そんな事を、あゆみを足の間に座らせながら考えていた。俺の手であゆみは遊んでいる。
うん、いつも可愛いなァコノヤロー。


あゆみで和み中の俺に、久しぶりに一本の電話が来た。きっと依頼人からだろう。


近くにいた新八が電話を受ける。やはり依頼だったらしく、新八は一人意気込んでいる。



「行きましょうよ!久しぶりの依頼ですよ!?」

「えー、俺あゆみといーたーいー。」

「今日は日差しが強いアル。」

「いやいや!アンタらそれで良いのか!?」

「別にィー、俺あゆみがいれば生きていけるもーん。」

「私もあゆみと定春がいれば十分ネ。」

「あ、訂正。俺あゆみと糖分とジャンプがあれば良いや。」

「ずるいヨ銀ちゃん!私も酢昆布追加ネ!!」

「この駄目人間がっ!僕だってお通ちゃんがいればっ!!!」



新八も神楽も俺も、結局はぐだぐだ生活に浸り過ぎて何もやる気が起きないでいた。いやー、最近仕事なんてなかなかなかったからな。しかし、やる気とは案外簡単に出てくるものだ。

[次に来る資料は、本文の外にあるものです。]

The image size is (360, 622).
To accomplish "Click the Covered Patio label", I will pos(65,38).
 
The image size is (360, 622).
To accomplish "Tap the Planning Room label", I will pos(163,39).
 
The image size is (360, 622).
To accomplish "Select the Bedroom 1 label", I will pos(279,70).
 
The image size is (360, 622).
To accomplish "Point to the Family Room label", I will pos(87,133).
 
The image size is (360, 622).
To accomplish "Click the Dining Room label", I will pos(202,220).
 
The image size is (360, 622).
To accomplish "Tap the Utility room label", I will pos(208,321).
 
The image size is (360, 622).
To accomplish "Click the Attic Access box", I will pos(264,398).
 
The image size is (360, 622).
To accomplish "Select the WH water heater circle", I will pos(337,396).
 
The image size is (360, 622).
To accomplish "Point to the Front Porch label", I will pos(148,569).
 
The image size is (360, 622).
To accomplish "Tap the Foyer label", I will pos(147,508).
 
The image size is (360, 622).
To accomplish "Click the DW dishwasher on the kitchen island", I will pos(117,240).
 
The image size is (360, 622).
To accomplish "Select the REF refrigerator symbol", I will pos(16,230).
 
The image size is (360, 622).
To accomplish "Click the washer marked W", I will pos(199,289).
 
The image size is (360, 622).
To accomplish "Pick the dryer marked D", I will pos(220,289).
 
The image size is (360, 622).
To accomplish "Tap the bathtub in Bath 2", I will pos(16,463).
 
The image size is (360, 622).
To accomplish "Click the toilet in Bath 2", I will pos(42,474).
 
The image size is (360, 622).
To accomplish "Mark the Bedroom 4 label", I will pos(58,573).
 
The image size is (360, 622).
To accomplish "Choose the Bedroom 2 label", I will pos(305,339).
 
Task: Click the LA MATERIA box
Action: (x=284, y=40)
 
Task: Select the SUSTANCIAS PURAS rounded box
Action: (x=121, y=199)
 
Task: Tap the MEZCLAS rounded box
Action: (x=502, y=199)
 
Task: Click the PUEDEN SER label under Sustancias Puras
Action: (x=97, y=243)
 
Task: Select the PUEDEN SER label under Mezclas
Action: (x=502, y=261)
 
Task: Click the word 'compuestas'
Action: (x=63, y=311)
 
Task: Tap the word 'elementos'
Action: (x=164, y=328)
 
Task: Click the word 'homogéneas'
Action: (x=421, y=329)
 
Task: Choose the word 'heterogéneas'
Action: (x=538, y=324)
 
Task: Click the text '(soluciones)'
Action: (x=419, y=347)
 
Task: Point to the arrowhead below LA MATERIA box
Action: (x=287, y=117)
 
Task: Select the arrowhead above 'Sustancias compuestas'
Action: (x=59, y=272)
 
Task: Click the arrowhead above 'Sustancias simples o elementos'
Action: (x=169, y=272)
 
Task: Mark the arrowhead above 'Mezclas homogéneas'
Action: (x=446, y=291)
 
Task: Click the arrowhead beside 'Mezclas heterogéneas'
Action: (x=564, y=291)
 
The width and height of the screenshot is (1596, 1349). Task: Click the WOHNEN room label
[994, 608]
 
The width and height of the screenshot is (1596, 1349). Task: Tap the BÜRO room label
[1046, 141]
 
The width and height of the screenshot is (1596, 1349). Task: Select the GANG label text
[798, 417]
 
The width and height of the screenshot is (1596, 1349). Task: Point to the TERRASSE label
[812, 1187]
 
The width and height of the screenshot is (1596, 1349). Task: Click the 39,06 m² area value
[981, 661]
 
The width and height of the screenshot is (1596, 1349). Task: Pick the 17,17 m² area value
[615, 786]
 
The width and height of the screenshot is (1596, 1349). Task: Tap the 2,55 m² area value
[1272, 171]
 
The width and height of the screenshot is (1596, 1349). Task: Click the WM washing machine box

「……だいたい、お金がなくてあゆみちゃんの歓迎会やってあげられないの「よしやろう!銀さんお仕事する!」…。」



新八の無言の、本当にやる気あるんですかぁ?っと言う目を横目にあゆみを立ち上がらせる。



「歓迎会は、すき焼きが良いアル!ねーあゆみ?」

「しゅきやき?」

「よぉーし、歓迎会はすき焼きに決定だァア!!てめェら、気ィ抜くんじゃねェーぞォ!」

「「おーっ!!!」」

「……おーっ。」



そんな事でやる気を起こした俺たちに、新八はやや引き気味だがそれでもやる気はある。つーか、仕事って危ないじゃん。イコール、あゆみを連れて行けない。だって、危ないもの。もし怪我や事故でも起きたら嫌だし。



「って事で、あゆみはお留守番なっ!」

「おりゅしゅばん?」



こてんと首を傾げながら、俺の言った事を復唱するあゆみ。何これ。超可愛いんですけどォ!



「あゆみちゃんには、危ない事だらけだからね。」

「仕事は遊びじゃないネ。遊び半分で行くと怪我するゼ。」

「いや、それ一番アンタに聞かせたい言葉だから。」

「あゆみは、定春と一緒にお留守番ネ。」

「さだはりゅとおりゅしゅばん?」

「そうだぞー。お留守番よろしくな。」



俺はあゆみの頭をポンっと置き、いつもの様にわしゃわしゃと撫でた。あゆみがお留守番と言う意味を知らずに、ポカンとしているとは分からずに。そして俺ら三人は、仕事をする為に玄関に行った。
あゆみは、俺たちの後を着いてきた。そして、俺たちを見上げる。



「ぎん、たん?」

「行ってくるな。」

「すき焼き楽しみに待つアル!」

「良い子にして、待っていて下さいね。」



それが、あゆみとの最後の会話だった。



「ぎんたん。…ぎんたあん!」










「んっ?」



誰かに呼ばれた気がして振り返った俺。しかし、誰も俺を呼ぶ様な人たちはいなかった。何だろ。何だかいやーな予感がしてならねェな。…早く仕事すませて帰ろう。そうだ、そうしよう。



「どうしたんですか?銀さん。」

「いやぁ、何でもねェよ。おら、さっさと行くぞ。」



俺たちは仕事へと足を速めた。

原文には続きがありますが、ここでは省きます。